Is this a recurring workflow type with known context requirements?
→ K13 (Retrieval Bundle): specify the exact context bundle BEFORE writing retrieval code
Prevents the rediscovery problem (up to 85% of token budget on context assembly)
Does the entire working set fit an affordable context window?
→ Benchmark K9 (Long Context) vs K1 (Vanilla RAG) at your actual corpus size
K9 wins when: corpus fits, queries are diverse, retrieval precision is hard to tune
K1 wins when: corpus is large, queries are targeted, caching matters
Do you need in-context retrieval?
Are queries multi-hop or relational? → K3 (GraphRAG)
Variable abstraction levels required? → K4 (RAPTOR)
Factuality-critical, possibly stale corpus? → K5 (Adaptive RAG)
Query/document mismatch suspected? → K2 (Query Transformation) wrapping K1
Default retrieval: → K1 (Vanilla RAG)
Does the context window need management during a session?
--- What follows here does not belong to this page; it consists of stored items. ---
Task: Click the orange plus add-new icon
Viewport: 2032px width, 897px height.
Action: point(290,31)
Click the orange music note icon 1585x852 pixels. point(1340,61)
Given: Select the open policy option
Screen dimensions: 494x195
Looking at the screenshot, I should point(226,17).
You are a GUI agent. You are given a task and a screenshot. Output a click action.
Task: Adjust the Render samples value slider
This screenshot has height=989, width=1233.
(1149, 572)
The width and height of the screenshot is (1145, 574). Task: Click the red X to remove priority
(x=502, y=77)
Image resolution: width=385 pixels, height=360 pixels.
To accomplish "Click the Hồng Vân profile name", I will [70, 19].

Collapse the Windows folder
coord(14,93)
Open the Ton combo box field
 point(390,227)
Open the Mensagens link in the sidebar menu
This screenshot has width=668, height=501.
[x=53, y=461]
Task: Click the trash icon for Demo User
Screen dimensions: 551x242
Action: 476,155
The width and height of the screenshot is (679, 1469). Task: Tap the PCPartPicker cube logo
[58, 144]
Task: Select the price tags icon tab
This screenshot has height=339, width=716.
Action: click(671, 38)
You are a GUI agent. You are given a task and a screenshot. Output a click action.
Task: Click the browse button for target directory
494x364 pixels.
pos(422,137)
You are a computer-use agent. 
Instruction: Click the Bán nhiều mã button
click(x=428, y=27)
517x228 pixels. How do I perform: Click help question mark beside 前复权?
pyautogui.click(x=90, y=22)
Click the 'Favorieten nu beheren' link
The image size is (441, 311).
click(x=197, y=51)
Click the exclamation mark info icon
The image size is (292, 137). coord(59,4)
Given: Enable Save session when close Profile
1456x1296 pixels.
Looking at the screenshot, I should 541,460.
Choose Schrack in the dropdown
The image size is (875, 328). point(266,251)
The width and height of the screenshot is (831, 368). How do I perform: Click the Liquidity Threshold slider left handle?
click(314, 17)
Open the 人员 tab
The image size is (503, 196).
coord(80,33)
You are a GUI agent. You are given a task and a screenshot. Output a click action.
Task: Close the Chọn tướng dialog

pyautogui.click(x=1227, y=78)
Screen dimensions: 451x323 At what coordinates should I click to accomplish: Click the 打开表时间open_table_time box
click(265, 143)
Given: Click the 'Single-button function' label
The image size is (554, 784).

Remove spent/irrelevant spans (lossless)? → K7 (Context Pruning) — preserves prefix cache
Summarise overflowing history (lossy)? → K6 (Context Compression)
⚠ K6 and K7 invalidate the provider prefix cache
Agent needs explicit scratchpad? → K8 (Working Memory)
Do you need cross-session memory?
Flat facts across sessions? → K10 (Long-Term Memory)
Append-only activity log + prefix caching? → K11 (Observational Memory)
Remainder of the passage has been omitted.